Tasks to perform →
1 > Answer these questions using the talk announcement:
(a) Which award did Frederic Sala and his group receive in 2024?
(b) In which room is the talk held?
(c) Which institution awarded Frederic Sala's Ph.D.?
2 > Reproduce the talk announcement word for word, everything from "Frederic Sala is" down to "at UAI ’22.".

Supplied text →
= = = = = = =

“Data at the AI Frontier: Weak-to-Strong Generalization and Beyond”
As AI has become more capable, progress increasingly depends on more than model scaling—and particularly on finding and exploiting the right data. In this talk I will offer a data-centric perspective on frontier AI, centered on the idea of frontier data: data that lies near the capability boundary, containing signal that weaker processes can partially access but stronger models can exploit more fully. I will begin with our work on weak-to-strong generalization, which identifies a special kind of “layered” structure in data as a key ingredient for transfer from weak supervision to strong learners. I will then discuss how this perspective motivates new approaches to scalable supervision, including programmatic distillation methods that compress expensive model-based annotation into reusable programs. Finally, I will connect these ideas to recent work on “hybrid” foundation models. I will argue that increasingly heterogeneous data may call for increasingly heterogeneous architectures. These directions suggest a broader shift from model-centric scaling toward co-design of data, supervision, and architectures.
Frederic Sala is an Assistant Professor in the Computer Sciences Department at the University of Wisconsin-Madison and the Chief Scientist at Snorkel AI. His research studies the fundamentals of data-driven systems and machine learning, with a focus on data-centric AI, foundation models, and automated machine learning. Previously, he was a postdoctoral researcher at Stanford. He received his Ph.D. in electrical engineering from UCLA. He and his group received the 2024 DARPA Young Faculty Award, the UW-Madison SACM Students’ Choice Professor of the Year Award, a best student paper runner-up award at UAI ’22.
Date/Time:
Date(s) - Mar 31, 2026
4:00 pm - 5:45 pm
Location:
3400 Boelter Hall
420 Westwood Plaza Los Angeles California 90095

= = = = = = =

Supplied records →
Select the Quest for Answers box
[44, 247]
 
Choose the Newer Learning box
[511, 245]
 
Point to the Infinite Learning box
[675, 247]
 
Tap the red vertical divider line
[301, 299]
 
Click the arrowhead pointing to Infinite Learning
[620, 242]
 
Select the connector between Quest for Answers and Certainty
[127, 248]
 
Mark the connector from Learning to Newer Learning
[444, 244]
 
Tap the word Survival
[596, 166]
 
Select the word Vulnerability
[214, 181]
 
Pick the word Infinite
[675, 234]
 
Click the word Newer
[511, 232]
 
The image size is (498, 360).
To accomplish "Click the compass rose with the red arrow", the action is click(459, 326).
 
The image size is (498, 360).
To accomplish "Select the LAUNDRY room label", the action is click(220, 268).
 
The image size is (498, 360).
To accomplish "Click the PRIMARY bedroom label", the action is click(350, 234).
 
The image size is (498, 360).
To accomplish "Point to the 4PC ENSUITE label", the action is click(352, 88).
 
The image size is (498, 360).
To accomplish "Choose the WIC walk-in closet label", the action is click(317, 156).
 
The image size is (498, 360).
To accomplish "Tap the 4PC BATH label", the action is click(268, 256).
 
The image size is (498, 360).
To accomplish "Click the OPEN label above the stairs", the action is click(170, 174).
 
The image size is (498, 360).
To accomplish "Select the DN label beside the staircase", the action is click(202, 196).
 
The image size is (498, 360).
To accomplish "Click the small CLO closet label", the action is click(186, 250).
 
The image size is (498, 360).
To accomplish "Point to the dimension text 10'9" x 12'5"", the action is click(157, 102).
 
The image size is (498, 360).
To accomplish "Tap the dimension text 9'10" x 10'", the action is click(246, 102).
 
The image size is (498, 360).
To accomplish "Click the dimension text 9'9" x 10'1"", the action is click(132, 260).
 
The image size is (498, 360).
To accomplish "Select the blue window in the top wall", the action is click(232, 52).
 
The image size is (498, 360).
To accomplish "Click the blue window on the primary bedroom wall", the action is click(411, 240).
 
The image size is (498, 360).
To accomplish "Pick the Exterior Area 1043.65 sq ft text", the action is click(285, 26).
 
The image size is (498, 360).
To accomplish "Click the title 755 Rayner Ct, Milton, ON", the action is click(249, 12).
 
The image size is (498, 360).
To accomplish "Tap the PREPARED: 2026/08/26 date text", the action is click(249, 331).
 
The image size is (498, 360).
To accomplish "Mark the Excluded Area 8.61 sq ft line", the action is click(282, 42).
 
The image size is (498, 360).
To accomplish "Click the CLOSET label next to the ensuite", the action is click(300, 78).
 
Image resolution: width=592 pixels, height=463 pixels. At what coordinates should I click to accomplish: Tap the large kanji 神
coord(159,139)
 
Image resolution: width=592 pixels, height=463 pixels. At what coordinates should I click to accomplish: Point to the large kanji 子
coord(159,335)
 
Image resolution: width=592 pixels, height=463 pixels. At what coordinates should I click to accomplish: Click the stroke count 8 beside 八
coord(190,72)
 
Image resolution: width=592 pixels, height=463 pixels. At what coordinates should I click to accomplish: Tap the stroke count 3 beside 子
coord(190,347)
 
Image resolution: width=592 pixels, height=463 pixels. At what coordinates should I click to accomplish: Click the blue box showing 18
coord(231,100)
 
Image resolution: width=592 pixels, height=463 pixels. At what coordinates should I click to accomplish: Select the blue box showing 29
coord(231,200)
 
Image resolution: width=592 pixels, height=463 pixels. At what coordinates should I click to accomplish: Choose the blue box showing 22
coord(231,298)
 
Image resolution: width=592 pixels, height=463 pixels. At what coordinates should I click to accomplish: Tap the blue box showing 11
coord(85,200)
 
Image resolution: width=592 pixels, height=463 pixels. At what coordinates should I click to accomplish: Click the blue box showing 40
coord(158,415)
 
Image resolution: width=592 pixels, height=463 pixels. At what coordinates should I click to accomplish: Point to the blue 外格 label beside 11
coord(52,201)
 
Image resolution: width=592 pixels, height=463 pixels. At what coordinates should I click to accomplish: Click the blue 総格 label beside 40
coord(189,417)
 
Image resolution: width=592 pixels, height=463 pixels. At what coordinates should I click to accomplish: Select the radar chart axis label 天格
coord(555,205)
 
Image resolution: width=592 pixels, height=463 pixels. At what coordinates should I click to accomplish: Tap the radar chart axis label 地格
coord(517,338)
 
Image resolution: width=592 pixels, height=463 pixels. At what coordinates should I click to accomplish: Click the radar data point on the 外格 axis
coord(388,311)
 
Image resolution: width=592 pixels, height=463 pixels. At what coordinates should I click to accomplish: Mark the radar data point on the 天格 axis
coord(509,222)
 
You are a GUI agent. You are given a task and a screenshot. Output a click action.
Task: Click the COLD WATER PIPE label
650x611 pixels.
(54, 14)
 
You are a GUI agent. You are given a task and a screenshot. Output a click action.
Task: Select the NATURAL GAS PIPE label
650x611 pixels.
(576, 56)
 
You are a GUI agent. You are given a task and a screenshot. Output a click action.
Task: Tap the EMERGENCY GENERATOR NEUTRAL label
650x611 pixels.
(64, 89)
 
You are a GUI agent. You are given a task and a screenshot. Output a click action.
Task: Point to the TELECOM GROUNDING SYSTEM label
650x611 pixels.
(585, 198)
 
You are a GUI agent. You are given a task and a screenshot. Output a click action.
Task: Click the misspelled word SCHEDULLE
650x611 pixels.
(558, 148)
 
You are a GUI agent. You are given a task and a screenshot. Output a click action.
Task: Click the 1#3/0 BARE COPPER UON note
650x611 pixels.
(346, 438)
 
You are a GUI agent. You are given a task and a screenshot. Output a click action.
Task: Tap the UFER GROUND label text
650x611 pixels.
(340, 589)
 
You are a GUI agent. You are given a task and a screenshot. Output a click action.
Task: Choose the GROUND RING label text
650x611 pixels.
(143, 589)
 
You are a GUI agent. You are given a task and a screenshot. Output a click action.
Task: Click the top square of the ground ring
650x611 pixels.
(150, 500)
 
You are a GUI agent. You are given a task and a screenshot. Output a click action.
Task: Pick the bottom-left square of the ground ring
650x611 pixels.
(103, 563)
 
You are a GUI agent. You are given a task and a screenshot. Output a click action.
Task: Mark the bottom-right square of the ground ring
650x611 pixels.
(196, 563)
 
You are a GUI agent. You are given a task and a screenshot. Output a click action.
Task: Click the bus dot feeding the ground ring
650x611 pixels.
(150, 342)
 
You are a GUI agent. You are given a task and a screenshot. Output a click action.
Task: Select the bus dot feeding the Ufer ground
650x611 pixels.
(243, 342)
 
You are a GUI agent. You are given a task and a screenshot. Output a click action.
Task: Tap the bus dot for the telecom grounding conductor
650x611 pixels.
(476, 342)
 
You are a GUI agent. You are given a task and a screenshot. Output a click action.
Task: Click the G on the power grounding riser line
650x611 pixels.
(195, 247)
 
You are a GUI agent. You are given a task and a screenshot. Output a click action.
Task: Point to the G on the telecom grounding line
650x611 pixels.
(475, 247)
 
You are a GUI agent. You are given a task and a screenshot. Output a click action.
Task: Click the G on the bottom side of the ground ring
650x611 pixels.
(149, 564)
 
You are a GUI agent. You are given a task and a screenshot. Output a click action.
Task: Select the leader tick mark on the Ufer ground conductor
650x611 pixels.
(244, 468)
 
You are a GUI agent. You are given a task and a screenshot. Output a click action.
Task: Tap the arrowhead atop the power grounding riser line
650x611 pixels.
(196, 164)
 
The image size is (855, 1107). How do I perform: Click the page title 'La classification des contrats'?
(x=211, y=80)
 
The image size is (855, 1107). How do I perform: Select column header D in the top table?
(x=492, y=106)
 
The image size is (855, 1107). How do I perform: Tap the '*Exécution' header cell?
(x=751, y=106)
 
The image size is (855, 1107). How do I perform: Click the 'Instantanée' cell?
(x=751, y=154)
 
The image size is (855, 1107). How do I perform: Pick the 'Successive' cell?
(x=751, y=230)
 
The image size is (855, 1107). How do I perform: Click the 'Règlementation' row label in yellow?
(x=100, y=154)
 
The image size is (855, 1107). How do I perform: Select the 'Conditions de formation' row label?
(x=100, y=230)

= = = = = = =

Answers given →
1 >
(a) The 2024 DARPA Young Faculty Award
(b) 3400 Boelter Hall
(c) UCLA

2 >
Frederic Sala is an Assistant Professor in the Computer Sciences Department at the University of Wisconsin-Madison and the Chief Scientist at Snorkel AI. His research studies the fundamentals of data-driven systems and machine learning, with a focus on data-centric AI, foundation models, and automated machine learning. Previously, he was a postdoctoral researcher at Stanford. He received his Ph.D. in electrical engineering from UCLA. He and his group received the 2024 DARPA Young Faculty Award, the UW-Madison SACM Students’ Choice Professor of the Year Award, a best student paper runner-up award at UAI ’22.